For months, I’ve been secretly working out in the garage when David is at work and Betsy at school. Just me and the handsome P90X instructors. My mom would be impressed by my fitness commitment. She never missed a chance to remind me being skinny was the key to our future. And then she’d take my dinner away. She’s long gone, died when I was fourteen in a tragic car accident, but she still haunts me. That’s the power of the bond between mothers and daughters. It can never be broken, even in death.

But glass can. I stare at my almost-perfect table setting—I even nestled votive candles in crystal holders around the centerpiece and in front of each place setting. Just call me Martha Stewart.
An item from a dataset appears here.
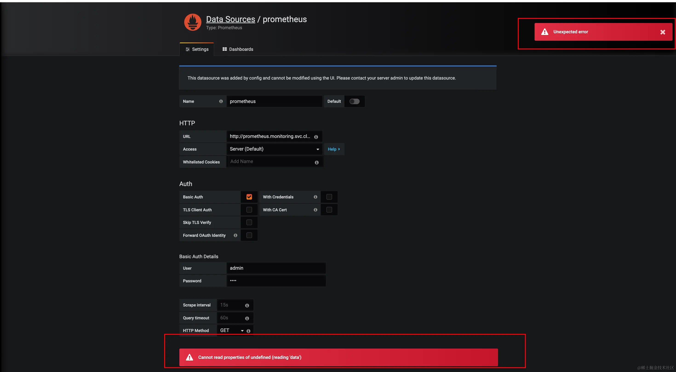
Task: Click the With Credentials info icon
Action: 315,197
I wonder what I should wear tonight? Here, in the land of expensive designer purses and shoes, most women blend in, their monochromatic coolness anchored by jeans, topped by their perfectly smooth, porcelain faces. I remember my first dinner party at The Cove: me from the South, them from Southern California. I’d worn a yellow silk cocktail dress, my biggest pearls and wrapped a white cashmere pashmina around my shoulders. I was as out of place as a Twinkie at a Weight Watchers meeting. But you know what? All the husbands approved, tired of the sameness they endured in their wives. Back then, David was proud to have me on his arm, proud I stood out like a beautiful flower in a meadow of boring grass. It’s ironic, really: I gave up my dreams to move here, to become the perfect Orange County housewife. I could have been so much more.

This ocean view is why we bought this home all those years ago, scraping together every last dime and tapping into David’s trust fund to move into The Cove, the best community in Southern California. We were young parents, and so madly in love. The ocean was romantic, beautiful then. Not deadly and dark and cold. I feel the rush of heat as my hands clench into fists.

Anger and loss, did you ever notice how those emotions mix together? It’s a toxic combination. I swallow. I need to focus on the table, the first step of my coming-out party. All that’s missing from this perfect setting is the fourth wineglass. I have another one, of course. It’s almost symbolic. It was Mary’s spot at the table, Mary’s wineglass that fell to the floor.